Excisive recombination reactions between attL and attR were carried out in the presence of the HJ-trapping peptide, treated with DNase I, and deproteinated as described in Experimental Procedures. Selectively radiolabeled DNase I fragments were fractionated on a sequencing gel and visualized by autoradiography. A. A 5′ [³²P]-labeled primer complementary to the top strand of the P′ arm was extended into the P arm of the HJ to label and visualize the cleavage patterns of the top strand of the HJ in this region. The predicted location of the putative non-canonical site lies within the H1 site and is denoted by the NC label and a dashed line. B. The P′ arm of the HJ complex was radiolabeled using a 5′[³²P]-labeled primer for the top strand of the attR substrate.

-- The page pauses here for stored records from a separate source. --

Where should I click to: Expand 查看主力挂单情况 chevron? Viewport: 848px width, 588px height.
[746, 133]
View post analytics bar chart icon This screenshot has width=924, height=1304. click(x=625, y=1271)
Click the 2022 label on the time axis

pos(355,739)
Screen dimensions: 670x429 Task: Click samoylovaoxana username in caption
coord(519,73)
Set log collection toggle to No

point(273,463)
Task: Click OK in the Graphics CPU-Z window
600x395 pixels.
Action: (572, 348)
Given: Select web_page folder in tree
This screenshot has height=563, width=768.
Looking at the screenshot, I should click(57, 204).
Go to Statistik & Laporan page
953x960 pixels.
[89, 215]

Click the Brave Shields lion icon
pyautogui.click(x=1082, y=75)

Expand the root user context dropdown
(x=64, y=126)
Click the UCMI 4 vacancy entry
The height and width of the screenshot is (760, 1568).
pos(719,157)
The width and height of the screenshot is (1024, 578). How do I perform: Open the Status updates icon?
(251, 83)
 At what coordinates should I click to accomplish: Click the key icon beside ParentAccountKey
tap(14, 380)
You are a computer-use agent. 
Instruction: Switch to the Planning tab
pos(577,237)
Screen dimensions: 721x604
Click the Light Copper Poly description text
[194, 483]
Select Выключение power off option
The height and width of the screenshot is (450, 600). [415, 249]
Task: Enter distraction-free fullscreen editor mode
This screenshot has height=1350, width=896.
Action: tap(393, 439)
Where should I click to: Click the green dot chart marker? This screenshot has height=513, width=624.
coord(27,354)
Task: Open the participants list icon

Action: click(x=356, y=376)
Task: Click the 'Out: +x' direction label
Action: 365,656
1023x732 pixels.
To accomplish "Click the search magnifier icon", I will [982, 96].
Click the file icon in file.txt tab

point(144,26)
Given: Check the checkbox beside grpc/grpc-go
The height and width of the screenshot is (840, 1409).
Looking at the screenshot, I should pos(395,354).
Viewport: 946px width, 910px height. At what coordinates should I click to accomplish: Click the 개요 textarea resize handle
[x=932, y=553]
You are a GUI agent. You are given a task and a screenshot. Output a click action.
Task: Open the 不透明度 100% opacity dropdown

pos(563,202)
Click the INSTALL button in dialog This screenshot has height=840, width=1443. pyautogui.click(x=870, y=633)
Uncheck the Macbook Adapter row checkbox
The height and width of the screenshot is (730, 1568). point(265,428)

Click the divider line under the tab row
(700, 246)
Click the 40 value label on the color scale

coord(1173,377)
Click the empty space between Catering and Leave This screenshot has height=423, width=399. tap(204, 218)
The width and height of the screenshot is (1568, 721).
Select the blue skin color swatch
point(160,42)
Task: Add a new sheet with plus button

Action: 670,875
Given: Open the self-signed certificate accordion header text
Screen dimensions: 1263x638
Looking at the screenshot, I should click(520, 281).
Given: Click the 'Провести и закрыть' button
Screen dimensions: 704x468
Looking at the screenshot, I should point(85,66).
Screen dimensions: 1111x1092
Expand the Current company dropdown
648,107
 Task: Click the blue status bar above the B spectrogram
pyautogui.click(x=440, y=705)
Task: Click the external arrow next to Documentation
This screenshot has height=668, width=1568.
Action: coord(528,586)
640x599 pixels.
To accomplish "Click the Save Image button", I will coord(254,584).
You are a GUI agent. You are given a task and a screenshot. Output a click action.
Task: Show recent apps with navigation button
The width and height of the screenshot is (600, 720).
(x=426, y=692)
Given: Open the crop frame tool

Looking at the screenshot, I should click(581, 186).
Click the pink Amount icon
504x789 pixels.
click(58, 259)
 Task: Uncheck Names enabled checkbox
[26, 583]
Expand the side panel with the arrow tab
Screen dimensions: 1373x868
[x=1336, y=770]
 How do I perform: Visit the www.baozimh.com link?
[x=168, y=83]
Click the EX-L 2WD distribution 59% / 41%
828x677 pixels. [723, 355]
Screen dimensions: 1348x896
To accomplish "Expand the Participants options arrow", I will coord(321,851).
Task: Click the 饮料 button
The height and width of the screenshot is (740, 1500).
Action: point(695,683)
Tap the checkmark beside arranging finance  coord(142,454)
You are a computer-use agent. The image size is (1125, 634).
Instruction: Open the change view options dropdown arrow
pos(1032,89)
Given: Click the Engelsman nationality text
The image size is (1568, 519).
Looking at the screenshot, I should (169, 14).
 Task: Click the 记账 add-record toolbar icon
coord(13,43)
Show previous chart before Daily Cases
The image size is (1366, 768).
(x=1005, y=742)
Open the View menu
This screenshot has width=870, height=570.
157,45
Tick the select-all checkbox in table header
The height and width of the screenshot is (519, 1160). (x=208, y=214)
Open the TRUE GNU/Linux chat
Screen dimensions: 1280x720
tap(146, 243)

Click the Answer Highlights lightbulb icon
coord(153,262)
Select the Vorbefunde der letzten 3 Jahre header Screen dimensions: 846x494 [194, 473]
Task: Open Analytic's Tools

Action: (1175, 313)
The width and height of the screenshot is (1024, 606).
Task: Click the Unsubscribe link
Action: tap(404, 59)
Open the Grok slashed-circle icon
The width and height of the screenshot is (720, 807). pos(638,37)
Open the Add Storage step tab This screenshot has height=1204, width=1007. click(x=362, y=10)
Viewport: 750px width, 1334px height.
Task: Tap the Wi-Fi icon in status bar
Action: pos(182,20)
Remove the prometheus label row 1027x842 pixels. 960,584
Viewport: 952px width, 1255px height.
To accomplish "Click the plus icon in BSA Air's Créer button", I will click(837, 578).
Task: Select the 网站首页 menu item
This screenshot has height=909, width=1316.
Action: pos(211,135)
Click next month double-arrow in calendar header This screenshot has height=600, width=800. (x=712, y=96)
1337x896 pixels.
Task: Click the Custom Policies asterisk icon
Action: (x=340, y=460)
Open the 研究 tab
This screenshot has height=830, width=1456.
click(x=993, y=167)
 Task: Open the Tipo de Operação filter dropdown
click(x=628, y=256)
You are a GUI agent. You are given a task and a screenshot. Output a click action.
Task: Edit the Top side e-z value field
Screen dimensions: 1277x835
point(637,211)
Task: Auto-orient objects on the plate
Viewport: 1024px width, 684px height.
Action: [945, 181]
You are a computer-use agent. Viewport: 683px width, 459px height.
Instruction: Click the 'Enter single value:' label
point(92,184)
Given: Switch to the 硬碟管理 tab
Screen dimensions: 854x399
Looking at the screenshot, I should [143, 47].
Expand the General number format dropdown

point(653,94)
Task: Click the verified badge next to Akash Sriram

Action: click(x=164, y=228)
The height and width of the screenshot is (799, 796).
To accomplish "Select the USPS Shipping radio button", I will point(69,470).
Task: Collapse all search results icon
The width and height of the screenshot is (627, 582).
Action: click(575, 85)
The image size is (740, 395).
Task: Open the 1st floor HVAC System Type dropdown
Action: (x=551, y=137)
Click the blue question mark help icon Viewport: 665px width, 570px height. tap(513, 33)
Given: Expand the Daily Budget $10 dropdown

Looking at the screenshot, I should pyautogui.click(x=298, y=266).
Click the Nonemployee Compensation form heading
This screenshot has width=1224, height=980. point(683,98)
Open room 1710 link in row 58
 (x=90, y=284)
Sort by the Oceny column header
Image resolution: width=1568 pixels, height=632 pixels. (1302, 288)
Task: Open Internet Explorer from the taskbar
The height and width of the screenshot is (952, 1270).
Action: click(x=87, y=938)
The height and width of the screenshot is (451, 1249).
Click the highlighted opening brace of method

The P′ arm fragments of the HJ migrate in the upper portion of the sequencing gel, above the smaller substrate attR fragments, which migrate just below the H′ site (partially visible in gel). In both (A) and (B) a small linear attP fragment provides the protein-free DNA control for the footprints (0 lanes). Dotted lines mark regions of significantly diminished (−) or enhanced (+) cleavage. Enhancements of A bases likely reflect increased access of DMS to the minor groove of the DNA.